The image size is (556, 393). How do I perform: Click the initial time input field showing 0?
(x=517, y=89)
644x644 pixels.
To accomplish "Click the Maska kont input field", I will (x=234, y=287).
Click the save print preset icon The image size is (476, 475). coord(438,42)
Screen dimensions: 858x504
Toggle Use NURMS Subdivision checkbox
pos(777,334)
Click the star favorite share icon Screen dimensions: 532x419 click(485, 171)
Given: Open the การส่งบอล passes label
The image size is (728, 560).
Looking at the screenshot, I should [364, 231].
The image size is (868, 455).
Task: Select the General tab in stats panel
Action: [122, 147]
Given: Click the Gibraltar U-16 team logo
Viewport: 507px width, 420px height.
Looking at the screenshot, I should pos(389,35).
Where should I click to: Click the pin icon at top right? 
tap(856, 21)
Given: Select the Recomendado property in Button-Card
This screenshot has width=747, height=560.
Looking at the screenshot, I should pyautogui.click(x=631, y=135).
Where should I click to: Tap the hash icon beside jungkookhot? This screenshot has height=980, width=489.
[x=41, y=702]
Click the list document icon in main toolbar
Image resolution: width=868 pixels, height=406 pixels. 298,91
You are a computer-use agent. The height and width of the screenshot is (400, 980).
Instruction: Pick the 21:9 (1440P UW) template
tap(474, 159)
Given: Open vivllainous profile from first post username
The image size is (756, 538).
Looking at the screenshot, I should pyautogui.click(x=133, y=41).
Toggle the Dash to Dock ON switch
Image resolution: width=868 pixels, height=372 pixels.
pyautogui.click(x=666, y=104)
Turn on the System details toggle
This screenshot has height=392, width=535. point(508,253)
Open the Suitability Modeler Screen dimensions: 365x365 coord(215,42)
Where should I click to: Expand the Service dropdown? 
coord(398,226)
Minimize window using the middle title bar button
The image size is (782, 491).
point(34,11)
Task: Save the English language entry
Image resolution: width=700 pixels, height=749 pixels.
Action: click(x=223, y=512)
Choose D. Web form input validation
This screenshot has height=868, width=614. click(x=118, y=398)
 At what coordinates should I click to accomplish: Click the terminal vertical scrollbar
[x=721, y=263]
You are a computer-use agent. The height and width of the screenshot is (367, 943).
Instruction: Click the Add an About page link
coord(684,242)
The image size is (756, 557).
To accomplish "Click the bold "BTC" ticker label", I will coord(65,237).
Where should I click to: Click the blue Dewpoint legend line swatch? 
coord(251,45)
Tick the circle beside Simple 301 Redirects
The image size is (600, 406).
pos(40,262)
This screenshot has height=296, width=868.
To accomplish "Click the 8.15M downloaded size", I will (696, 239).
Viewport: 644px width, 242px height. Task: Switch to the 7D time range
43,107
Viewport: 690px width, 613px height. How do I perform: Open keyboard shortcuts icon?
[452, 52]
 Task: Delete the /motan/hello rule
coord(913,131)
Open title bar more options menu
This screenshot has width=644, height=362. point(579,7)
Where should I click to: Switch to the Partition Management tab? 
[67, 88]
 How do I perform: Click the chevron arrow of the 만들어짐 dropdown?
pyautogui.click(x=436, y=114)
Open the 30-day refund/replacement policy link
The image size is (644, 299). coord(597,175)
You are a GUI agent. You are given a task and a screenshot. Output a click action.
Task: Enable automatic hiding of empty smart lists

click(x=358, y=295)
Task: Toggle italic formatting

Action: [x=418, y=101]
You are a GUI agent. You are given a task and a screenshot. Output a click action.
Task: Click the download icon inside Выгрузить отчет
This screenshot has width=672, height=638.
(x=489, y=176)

________

## Task description
Every line from the one containing "Open title bar more options menu" through the final line of the data above is to be restated word for word, and nothing more.

## Response below
Open title bar more options menu
This screenshot has width=644, height=362. point(579,7)
Where should I click to: Switch to the Partition Management tab? 
[67, 88]
 How do I perform: Click the chevron arrow of the 만들어짐 dropdown?
pyautogui.click(x=436, y=114)
Open the 30-day refund/replacement policy link
The image size is (644, 299). coord(597,175)
You are a GUI agent. You are given a task and a screenshot. Output a click action.
Task: Enable automatic hiding of empty smart lists

click(x=358, y=295)
Task: Toggle italic formatting

Action: [x=418, y=101]
You are a GUI agent. You are given a task and a screenshot. Output a click action.
Task: Click the download icon inside Выгрузить отчет
This screenshot has width=672, height=638.
(x=489, y=176)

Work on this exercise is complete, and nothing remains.